**Problem to solve**
Arrange everything from the start of the rows down to the line containing "Action: pyautogui.click(x=41, y=22)", inclusive, as a JSON list of strings with one string per line. Skip blank lines and leave the pictures out.

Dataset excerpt
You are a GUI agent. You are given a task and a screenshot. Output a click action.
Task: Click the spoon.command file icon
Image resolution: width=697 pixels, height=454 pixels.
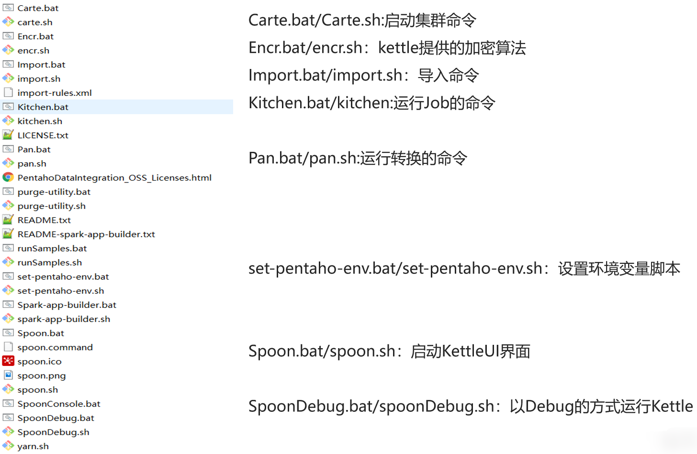[8, 347]
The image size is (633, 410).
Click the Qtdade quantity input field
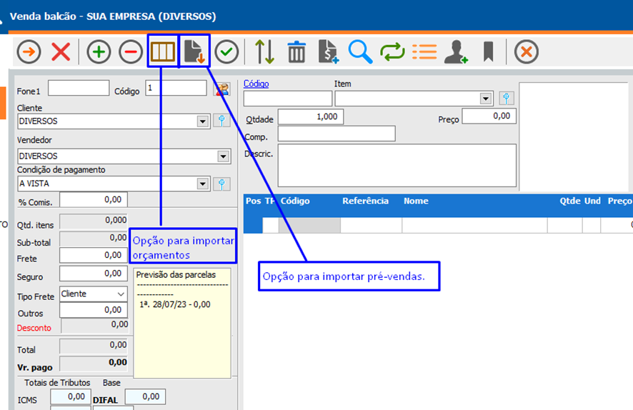coord(311,116)
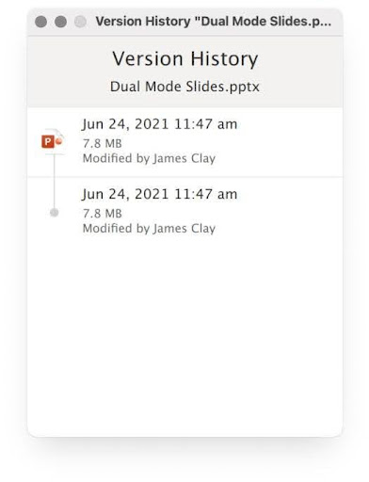The image size is (369, 482).
Task: Close the Version History window
Action: pyautogui.click(x=41, y=22)
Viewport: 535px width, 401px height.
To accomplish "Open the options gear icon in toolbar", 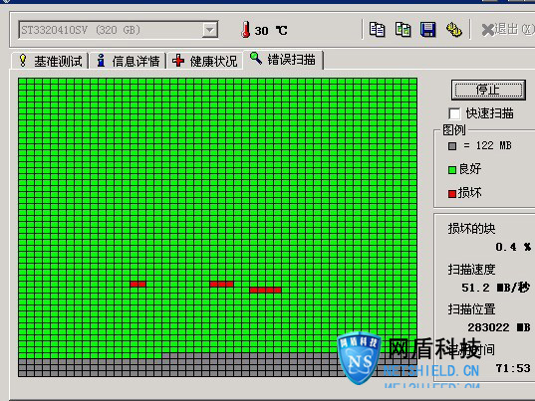I will pos(453,30).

**Task output**
[
  "You are a GUI agent. You are given a task and a screenshot. Output a click action.",
  "Task: Click the spoon.command file icon",
  "Image resolution: width=697 pixels, height=454 pixels.",
  "[8, 347]",
  "The image size is (633, 410).",
  "Click the Qtdade quantity input field",
  "coord(311,116)",
  "The image size is (369, 482).",
  "Task: Close the Version History window",
  "Action: pyautogui.click(x=41, y=22)"
]